Posso dizer que esta foi a última de muitas lições que um certo alguém me ensinou.

domingo, 4 de julho de 2010

O perverso mundo das ideias

"[...] um tipo de homem que não quer dar razão nem quer ter razão, mas que, simplesmente, mostta-se decidido a impor suas opiniões. Aqui está o novo: o direito a não ter razão, a razão da sem razão. Vejo nisso a manifestação mais inequívocado novo modo de ser das massas, por ter se decidido a dirigir a sociedade sem ter capacidade pra isso. Na sua conduta política, a estrutura da alma revela-se da maneira mais crua e contundente, mas a chave está no hermetismo intelectual. O homem médio tem 'ideias' dentro de si, mas carece da função de idear. Nem sequer suspeita de qual é o elemento sutilíssimo em que vivem as ideias. Quer opinar, mas não quer aceitar as condições e pressupostos de todo ato de opinar.
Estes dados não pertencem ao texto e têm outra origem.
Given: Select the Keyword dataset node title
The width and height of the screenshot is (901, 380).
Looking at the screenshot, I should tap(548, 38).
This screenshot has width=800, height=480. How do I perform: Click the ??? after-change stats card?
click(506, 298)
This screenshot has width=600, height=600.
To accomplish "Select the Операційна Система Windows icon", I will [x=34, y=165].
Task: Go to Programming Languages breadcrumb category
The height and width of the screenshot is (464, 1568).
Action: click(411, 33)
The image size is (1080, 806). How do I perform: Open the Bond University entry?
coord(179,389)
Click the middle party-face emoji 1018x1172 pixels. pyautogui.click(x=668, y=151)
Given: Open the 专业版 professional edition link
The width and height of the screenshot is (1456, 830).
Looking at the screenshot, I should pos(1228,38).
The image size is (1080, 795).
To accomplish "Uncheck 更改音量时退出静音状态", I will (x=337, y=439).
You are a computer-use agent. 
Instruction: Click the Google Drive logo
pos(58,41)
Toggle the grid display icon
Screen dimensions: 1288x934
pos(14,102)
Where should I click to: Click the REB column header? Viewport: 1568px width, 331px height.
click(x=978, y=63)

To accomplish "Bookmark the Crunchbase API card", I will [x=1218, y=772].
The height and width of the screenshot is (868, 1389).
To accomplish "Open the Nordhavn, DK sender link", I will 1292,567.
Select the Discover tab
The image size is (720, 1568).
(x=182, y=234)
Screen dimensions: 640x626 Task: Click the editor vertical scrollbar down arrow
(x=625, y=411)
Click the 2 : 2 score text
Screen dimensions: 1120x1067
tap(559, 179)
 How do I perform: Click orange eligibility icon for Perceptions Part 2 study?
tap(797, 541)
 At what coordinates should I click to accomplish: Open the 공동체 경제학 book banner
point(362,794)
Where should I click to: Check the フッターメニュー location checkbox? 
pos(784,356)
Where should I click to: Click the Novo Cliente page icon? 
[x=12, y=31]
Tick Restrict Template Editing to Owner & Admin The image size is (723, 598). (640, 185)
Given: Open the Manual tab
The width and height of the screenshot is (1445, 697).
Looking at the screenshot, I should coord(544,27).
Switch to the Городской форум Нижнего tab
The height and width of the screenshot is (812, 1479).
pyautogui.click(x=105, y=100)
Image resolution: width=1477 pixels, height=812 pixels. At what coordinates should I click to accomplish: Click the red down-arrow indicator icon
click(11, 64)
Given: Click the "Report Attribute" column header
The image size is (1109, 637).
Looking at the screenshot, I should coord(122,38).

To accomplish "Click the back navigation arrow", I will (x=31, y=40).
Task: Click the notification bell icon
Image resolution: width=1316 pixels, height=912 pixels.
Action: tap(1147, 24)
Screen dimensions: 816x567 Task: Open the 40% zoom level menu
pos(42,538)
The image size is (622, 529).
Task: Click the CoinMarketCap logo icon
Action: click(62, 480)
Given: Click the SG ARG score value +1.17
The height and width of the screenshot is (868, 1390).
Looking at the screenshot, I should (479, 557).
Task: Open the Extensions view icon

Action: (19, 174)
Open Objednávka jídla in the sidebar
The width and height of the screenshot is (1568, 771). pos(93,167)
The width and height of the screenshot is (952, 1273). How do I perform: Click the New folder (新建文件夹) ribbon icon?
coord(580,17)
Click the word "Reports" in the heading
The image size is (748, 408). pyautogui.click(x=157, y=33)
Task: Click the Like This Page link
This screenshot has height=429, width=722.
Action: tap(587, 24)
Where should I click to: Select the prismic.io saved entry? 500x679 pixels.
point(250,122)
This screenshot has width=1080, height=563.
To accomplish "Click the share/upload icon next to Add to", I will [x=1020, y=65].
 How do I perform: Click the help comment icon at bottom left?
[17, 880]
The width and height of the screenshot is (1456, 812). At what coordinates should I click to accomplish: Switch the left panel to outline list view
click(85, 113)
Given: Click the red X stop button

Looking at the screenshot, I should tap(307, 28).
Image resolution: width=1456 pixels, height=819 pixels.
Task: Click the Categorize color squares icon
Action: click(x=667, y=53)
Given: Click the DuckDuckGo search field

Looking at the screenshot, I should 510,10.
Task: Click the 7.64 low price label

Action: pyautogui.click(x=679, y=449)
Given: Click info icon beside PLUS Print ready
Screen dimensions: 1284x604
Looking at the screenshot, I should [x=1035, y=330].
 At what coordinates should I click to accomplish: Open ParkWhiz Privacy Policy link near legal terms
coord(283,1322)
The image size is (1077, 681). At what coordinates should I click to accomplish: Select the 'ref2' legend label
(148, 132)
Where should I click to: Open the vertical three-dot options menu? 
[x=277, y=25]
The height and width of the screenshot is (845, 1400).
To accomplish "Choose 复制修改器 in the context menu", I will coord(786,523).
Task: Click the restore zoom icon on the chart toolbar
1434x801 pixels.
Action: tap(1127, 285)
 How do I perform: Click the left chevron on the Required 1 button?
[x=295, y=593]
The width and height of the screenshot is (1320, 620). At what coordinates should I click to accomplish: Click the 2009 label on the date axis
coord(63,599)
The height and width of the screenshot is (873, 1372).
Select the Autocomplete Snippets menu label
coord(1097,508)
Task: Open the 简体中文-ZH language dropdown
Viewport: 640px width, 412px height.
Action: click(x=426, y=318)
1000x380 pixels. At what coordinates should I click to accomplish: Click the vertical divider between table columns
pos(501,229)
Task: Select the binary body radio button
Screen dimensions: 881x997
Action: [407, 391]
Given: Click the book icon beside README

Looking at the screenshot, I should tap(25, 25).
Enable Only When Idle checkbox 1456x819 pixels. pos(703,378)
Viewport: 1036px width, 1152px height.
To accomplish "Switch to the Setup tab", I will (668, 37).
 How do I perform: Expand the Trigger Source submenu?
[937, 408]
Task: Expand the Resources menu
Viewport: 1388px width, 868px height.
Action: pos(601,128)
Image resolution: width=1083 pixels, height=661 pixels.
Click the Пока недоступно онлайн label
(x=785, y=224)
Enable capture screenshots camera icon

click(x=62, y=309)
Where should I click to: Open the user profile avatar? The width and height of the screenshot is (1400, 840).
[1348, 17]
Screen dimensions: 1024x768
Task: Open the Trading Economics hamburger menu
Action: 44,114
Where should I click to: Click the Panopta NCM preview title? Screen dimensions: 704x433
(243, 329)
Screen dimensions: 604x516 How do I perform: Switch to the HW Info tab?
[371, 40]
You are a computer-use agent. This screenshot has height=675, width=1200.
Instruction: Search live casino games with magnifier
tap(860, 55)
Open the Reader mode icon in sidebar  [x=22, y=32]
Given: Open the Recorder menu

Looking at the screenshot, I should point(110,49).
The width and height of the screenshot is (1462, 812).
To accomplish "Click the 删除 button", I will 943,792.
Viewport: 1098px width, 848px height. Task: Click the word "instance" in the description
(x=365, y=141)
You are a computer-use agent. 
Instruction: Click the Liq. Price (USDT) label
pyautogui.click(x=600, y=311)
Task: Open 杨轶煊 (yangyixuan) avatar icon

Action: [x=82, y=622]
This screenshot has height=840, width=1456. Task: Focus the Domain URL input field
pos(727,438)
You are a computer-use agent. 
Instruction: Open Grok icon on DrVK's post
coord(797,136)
Esse é o motivo de suas 'ideias' serem apenas desejos com palavras, como os romances musicais."

Obviamente, não fui eu quem escreveu.
Mas assino embaixo.

Aeroportos

Há mais solidão no aeroporto que num quarto de hotel barato.

Sinto agora isso na pele...

5h21, domingo, aeroporto.
Aguardo. Em breve, estarei a caminho de casa.

"casa"...

Uma palavra com tantos sentidos. 

Volto.

Mas o que encontrarei por lá?
Assusto-me um pouco.

O que encontrarei?
Tremo.
Temo.

Provavelmente, as mesmas coisas, as mesmas pessoas.
Mas sinto que, desta vez, tudo será diferente.

Não sei exatamente o motivo.

Ou melhor, foram tantos motivos - todos decorrentes direta ou indiretamente de uma mesma causa - que não me sinto capaz de eleger um único.  

Sem conseguir fugir do clichê (não criado por mim, mas adotado por amado à primeira vista), digo que voltar é partir para outro lugar.
 
Foi uma revolução. Talvez a mais forte, talvez a primeira.
O que importa é que hoje me sinto diferente de tudo que já fui antes.

Dispo-me, mais do que nunca, da minha casca. 
Não sei se bom ou ruim, mas "eu"...
E é esse "eu" que eu próprio começo a descobrir.

Há tantas coisas assim com que valha a pena se importar?
A impressão que me dá é que agora, pra mim, são dez vezes menos coisas dez mil vezes mais importantes. 

Ai!
Tenho tanto medo de voltar como tive de partir.

Tudo isso porque, no fundo, receio uma vida que será a minha própria, e da qual não posso me precaver. Não sei como ela é. Não sei como sou.